Hay símbolos que trascienden generaciones. El Obelisco es uno de ellos. Escenario de festejos, encuentros y momentos históricos que forman parte de la memoria colectiva, el monumento cumple 90 años como uno de los grandes íconos de Buenos Aires y del país.
Detrás de su construcción hubo también una historia de innovación, ingeniería y transformación urbana. En 1936, Siemens-Bauunion integró el consorcio encargado de ejecutar la obra sobre la intersección de la Avenida Corrientes y la Avenida 9 de julio, en un contexto de fuerte y acelerada modernización de la Ciudad de Buenos Aires.
La construcción del Obelisco representó un importante desafío técnico para la época.
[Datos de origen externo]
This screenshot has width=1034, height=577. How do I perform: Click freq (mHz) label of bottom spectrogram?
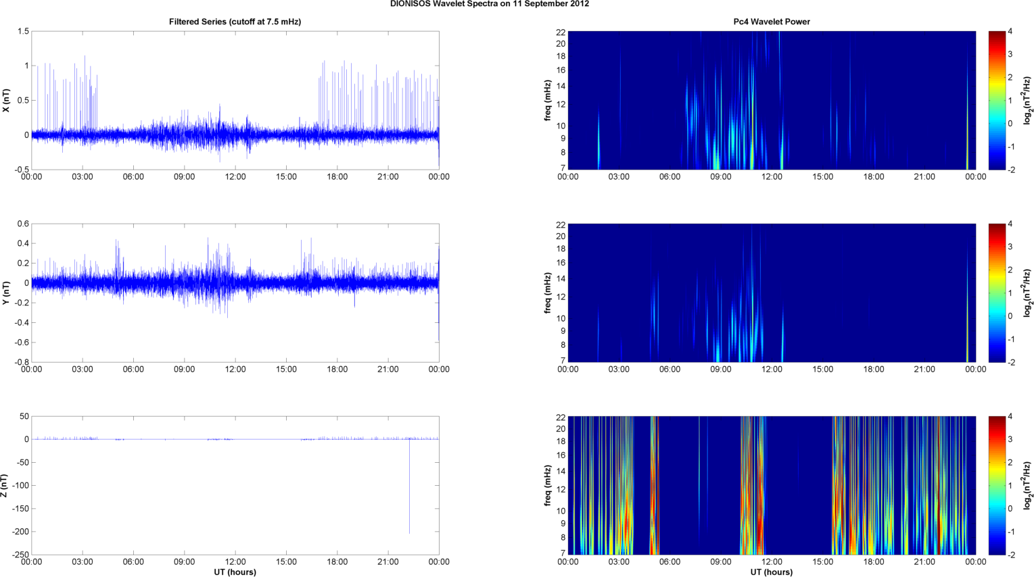547,485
El monumento fue erigido sobre el cruce de las actuales Línea C del Subte de Buenos Aires y Línea B del Subte de Buenos Aires. Para hacerlo posible, se diseñó un sistema de fundaciones de hormigón armado que permitió distribuir el peso del monumento sin comprometer las estructuras subterráneas ya existentes, en una solución de ingeniería innovadora y disruptiva para la época. El proyecto se concretó en apenas 31 días y terminó convirtiéndose en uno de los íconos más emblemáticos de la Argentina y reconocido mundialmente.
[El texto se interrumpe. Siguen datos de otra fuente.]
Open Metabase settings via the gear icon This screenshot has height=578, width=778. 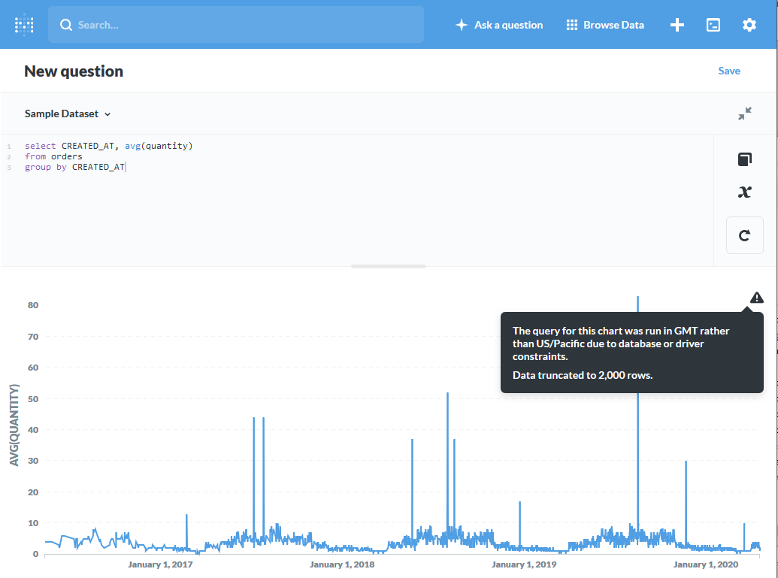point(749,25)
Pero esta obra no fue un hecho aislado. Formó parte de un proceso más amplio de transformación urbana que redefinió la movilidad y la infraestructura porteña durante la década de 1930. En esos años, Siemens-Bauunion también participó en la construcción de las líneas de subte que conectaron Retiro con Constitución y Plaza de Mayo con Chacarita, proyectos que implicaron soluciones de ingeniería inéditas para la época como recalces de edificios y estaciones de combinación construidas mientras otras líneas continuaban operando.
Asimismo, la multinacional alemana tuvo un rol central en la apertura de la Avenida 9 de Julio, una de las obras urbanas más importantes de la historia nacional y una intervención que modificó para siempre la fisonomía de la Ciudad de Buenos Aires.
Con 169 años de presencia en Argentina y 179 a nivel global, Siemens estuvo presente en varios de los principales hitos de transformación del país. Década a década ha participado en proyectos que marcaron el desarrollo de su infraestructura, industria y transporte. Desde hace más de un siglo y medio, la compañía contribuye al crecimiento argentino a través de la innovación, tecnología con propósito, compromiso sostenible, fomento de la educación y la transferencia de conocimiento.
“Ser parte de una obra tan significativa para la historia y la identidad argentina representa un enorme orgullo y un compromiso para seguir trabajando en el desarrollo, crecimiento y transformación de la industria e infraestructura del país; a la vez de impulsar las mejoras en la calidad de vida de las personas y las economías en que se desarrollan a partir de nuestra tecnología y acciones para formar talentos que encaren los proyectos de hoy y lideren los desafíos del futuro.” señaló Eduardo Gorchs, CEO de Siemens Sudamérica (sin Brasil).
A nueve décadas de su inauguración, el Obelisco continúa siendo mucho más que un monumento: es un símbolo que reúne a los argentinos en sus momentos más importantes y refleja una etapa de crecimiento y modernización sin precedente en la historia del país.